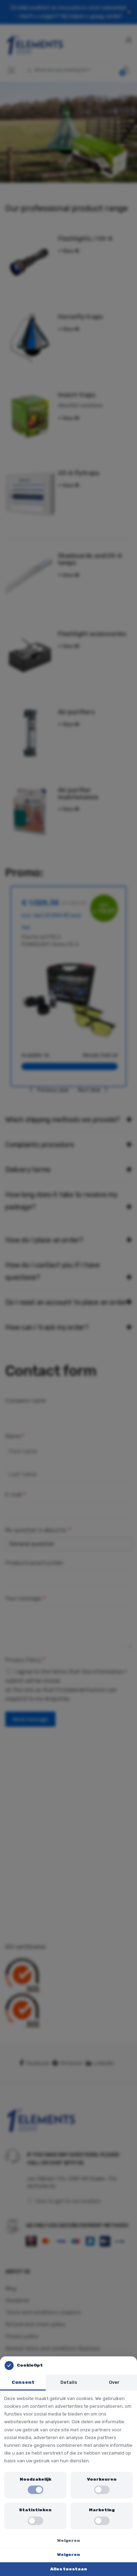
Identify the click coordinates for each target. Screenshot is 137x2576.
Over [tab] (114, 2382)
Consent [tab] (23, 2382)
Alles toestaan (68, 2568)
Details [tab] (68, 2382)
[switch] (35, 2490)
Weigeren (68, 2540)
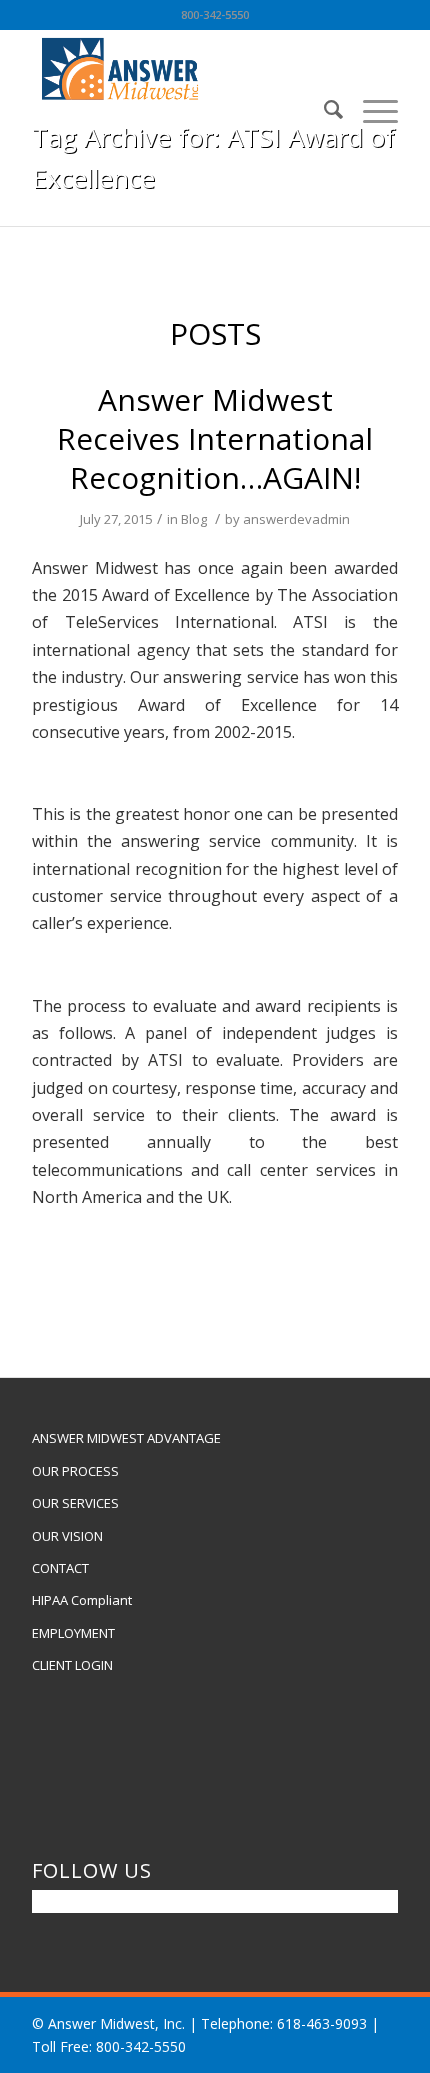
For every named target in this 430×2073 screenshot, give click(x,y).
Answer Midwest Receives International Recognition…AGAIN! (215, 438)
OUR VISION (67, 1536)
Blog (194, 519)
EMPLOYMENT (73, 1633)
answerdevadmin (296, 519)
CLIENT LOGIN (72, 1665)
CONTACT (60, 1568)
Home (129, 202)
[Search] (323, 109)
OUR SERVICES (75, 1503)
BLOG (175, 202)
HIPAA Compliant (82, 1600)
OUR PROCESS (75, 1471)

=======

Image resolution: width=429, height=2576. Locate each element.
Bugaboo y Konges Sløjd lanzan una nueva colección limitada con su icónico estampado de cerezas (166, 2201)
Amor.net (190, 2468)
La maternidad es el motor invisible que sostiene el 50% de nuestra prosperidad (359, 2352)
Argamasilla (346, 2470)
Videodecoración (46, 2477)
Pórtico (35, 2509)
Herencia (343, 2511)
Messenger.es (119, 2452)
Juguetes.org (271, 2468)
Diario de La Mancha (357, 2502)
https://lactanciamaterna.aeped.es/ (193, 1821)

=======

ACTION ITEM
Could you reproduce, exactly, every line above from the line with "EMPLOYMENT (73, 1633)" to the line with "OUR PROCESS (75, 1471)", and no other line? Both ends count.

SOLUTION TO THE PROBLEM
EMPLOYMENT (73, 1633)
answerdevadmin (296, 519)
CLIENT LOGIN (72, 1665)
CONTACT (60, 1568)
Home (129, 202)
[Search] (323, 109)
OUR SERVICES (75, 1503)
BLOG (175, 202)
HIPAA Compliant (82, 1600)
OUR PROCESS (75, 1471)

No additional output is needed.